Tujuan Tugas - Tulis ulang bagian makalah tentang pernikahan ini, mulai dari "Siti Pujiyanti (123911293)" hingga "dan kasih sayang.", dengan mengganti "keturunan" menjadi "generasi".

Dokumen -
■ ■ ■
MAKALAH
HADIST TENTANG PERNIKAHAN
Disusun Guna Memenuhi Tugas
Mata Kuliah : Hadist
Dosen Pengampu : Prof.Dr.H.M.Erfan Soebahar, M.A.
Disusun Oleh:
Muhammad Ihsan (123911218)
Yunliana
Maryani (123911294)
Siti Pujiyanti (123911293)
FAKULTAS TARBIYAH
INSTITUT AGAMA ISLAM NEGERI WALISONGO
SEMARANG
HADITS TENTANG PERNIKAHAN
A.
PENDAHULUAN
Pernikahan
merupakan sunah nabi yang sangat dianjurkan pelaksanaannya bagi umat islam.
Pernikahan adalah suatu peristiwa yang fitrah, dan sarana paling agung dalam
memelihara keturunan dan memperkuat antar hubungan antar sesama manusia yang
menjadi sebab terjaminnya ketenangan cinta dan kasih sayang.
Dalam
makalah ini, pemakalah akan membahas tentang pernikahan dengan rumusan
masalah sebagai
berikut :
1.
Apa yang dimaksud dengan Pernikahan?
2.
Bagaimana Hadits Tentang Cara Memilih
Jodoh?
3.
Bagaimana Hadits Tentang Nikah Sebagai Sunnah
Nabi?
4.
Bagaimana Hadits Tentang Anjuran untuk Nikah?
B.
HADIST
PENJELASAN
a.
■ ■ ■
Data yang Diberikan -
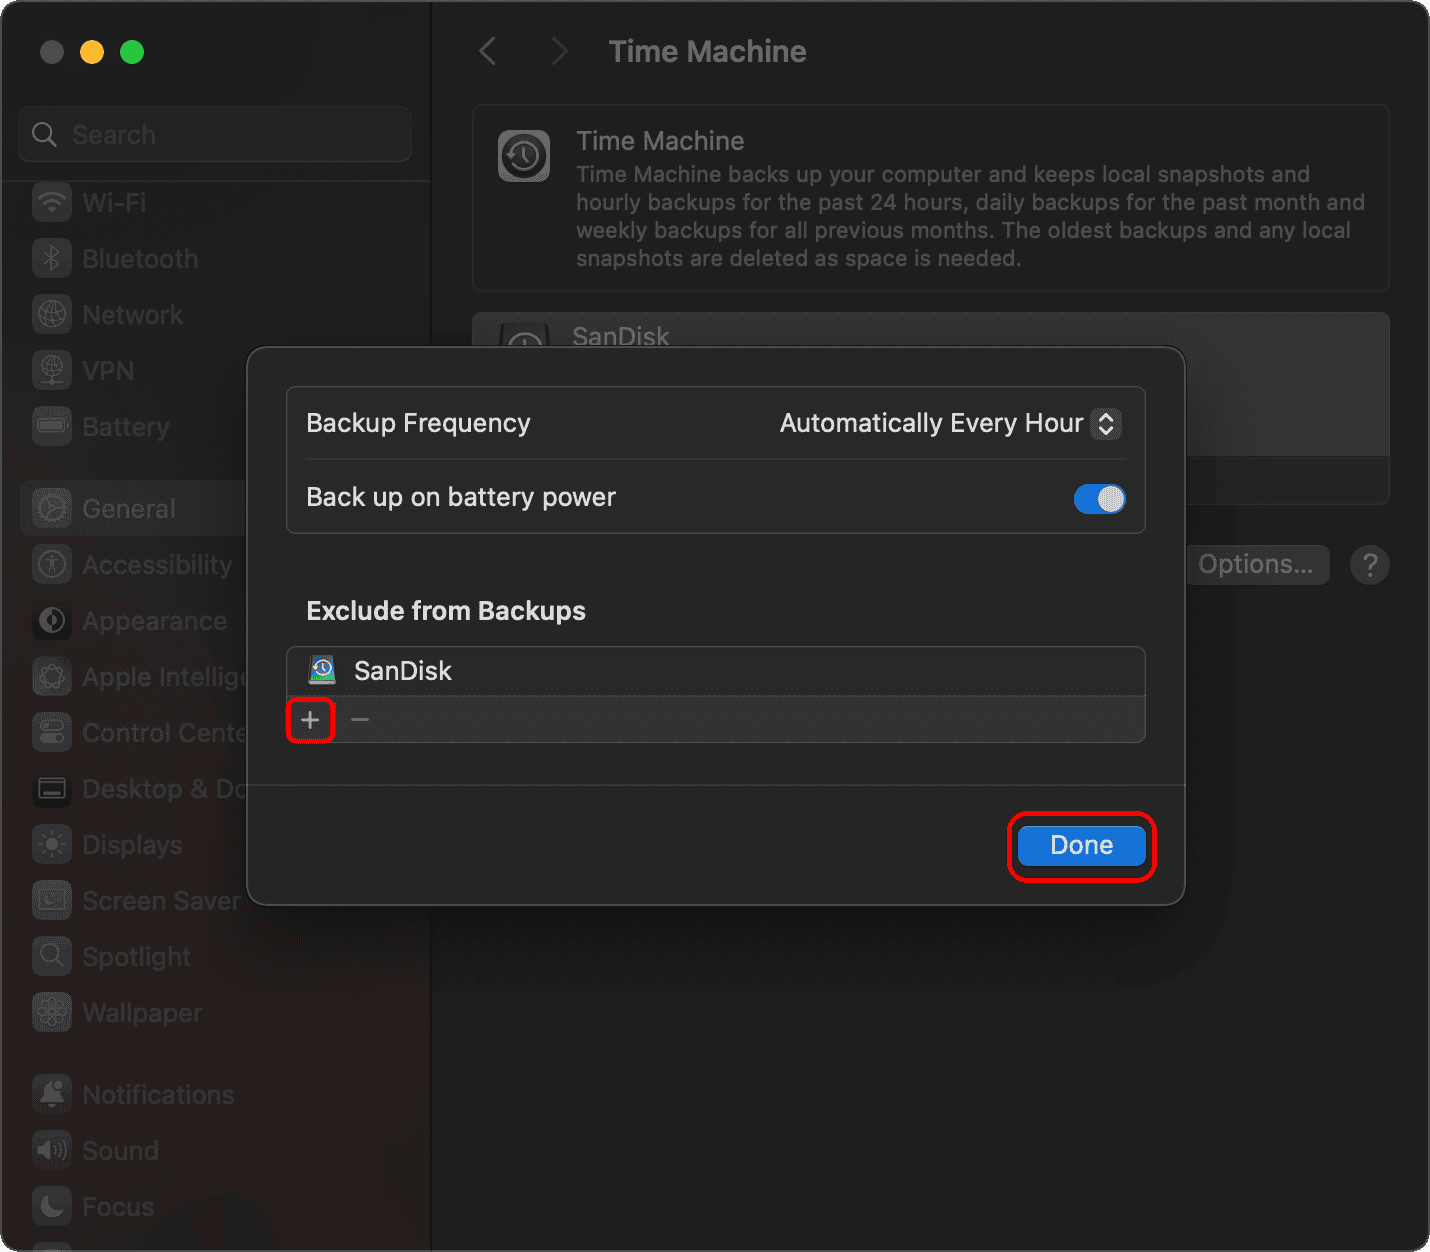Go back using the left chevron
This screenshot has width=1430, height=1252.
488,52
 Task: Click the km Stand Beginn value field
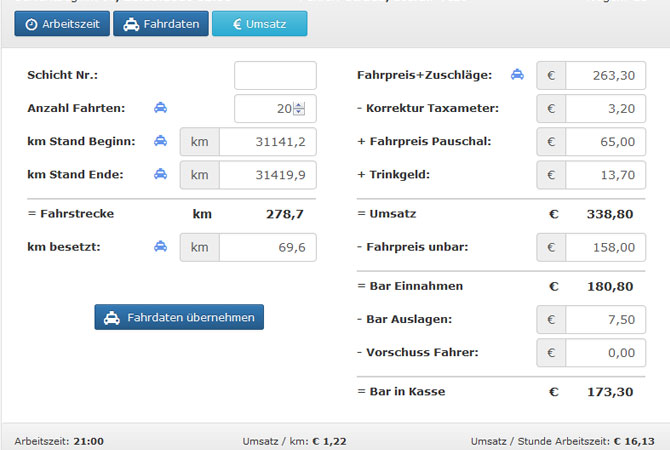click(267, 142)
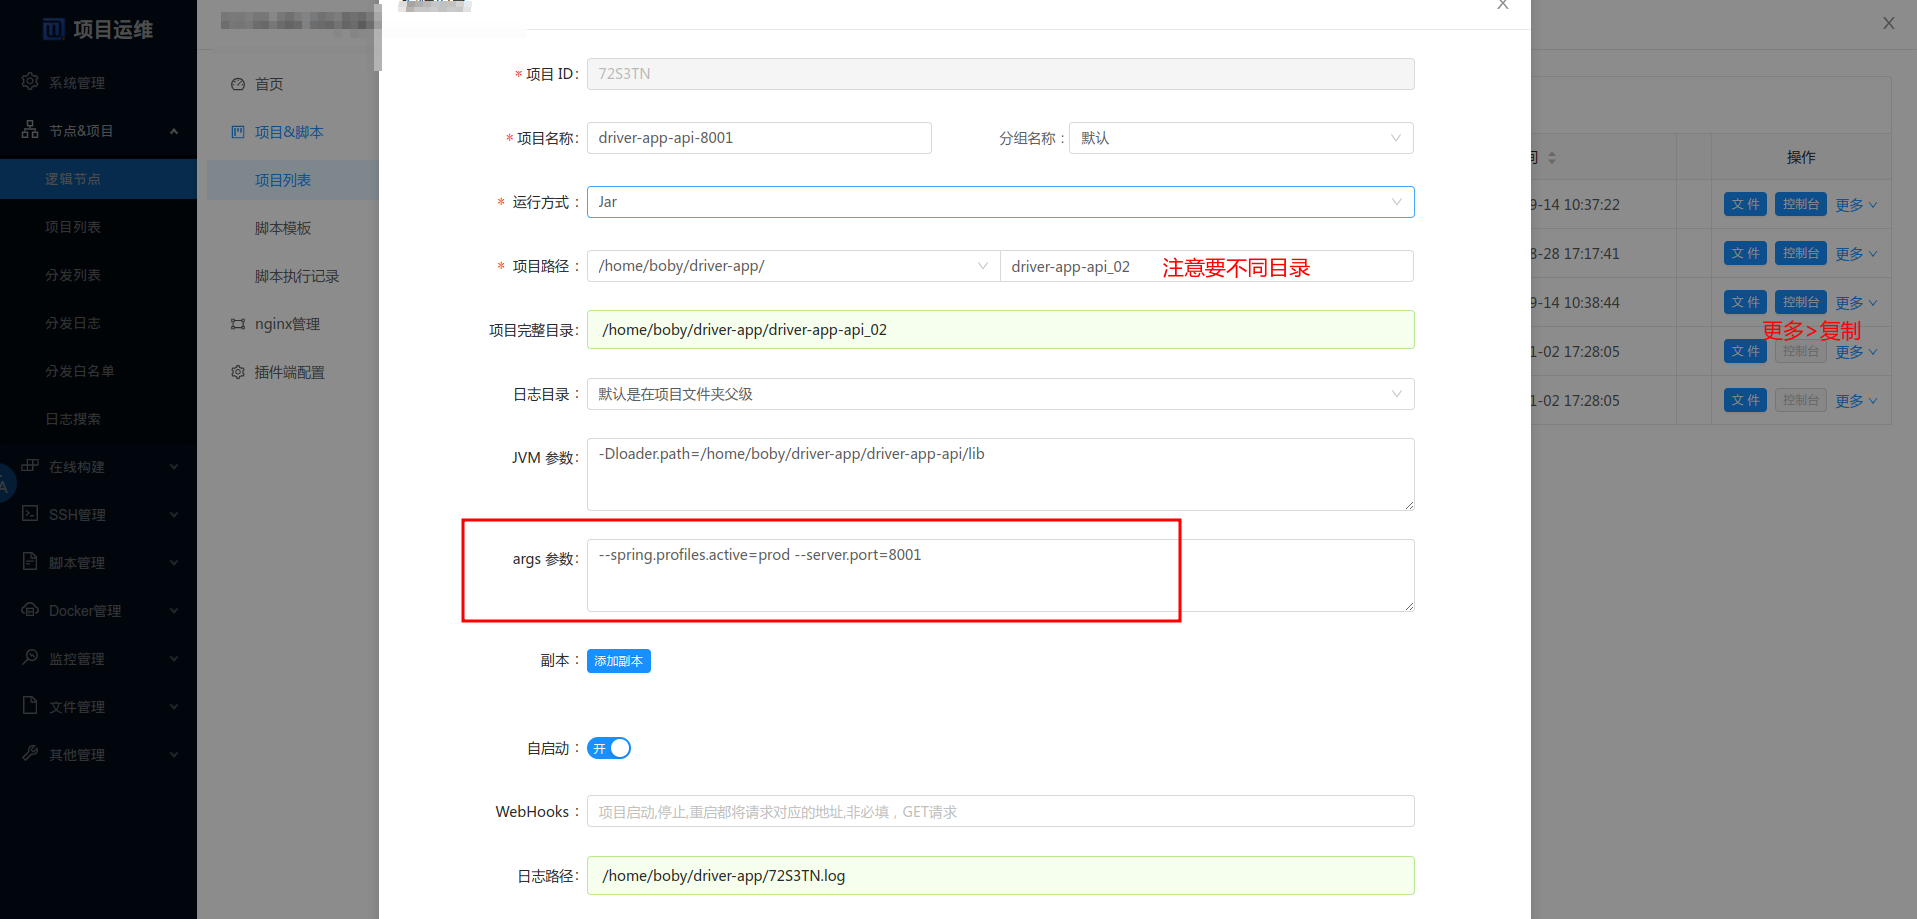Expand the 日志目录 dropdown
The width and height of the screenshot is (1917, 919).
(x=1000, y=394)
■ ■ ■
Hasil Tugas -
Siti Pujiyanti (123911293)
FAKULTAS TARBIYAH
INSTITUT AGAMA ISLAM NEGERI WALISONGO
SEMARANG
HADITS TENTANG PERNIKAHAN
A.
PENDAHULUAN
Pernikahan
merupakan sunah nabi yang sangat dianjurkan pelaksanaannya bagi umat islam.
Pernikahan adalah suatu peristiwa yang fitrah, dan sarana paling agung dalam
memelihara generasi dan memperkuat antar hubungan antar sesama manusia yang
menjadi sebab terjaminnya ketenangan cinta dan kasih sayang.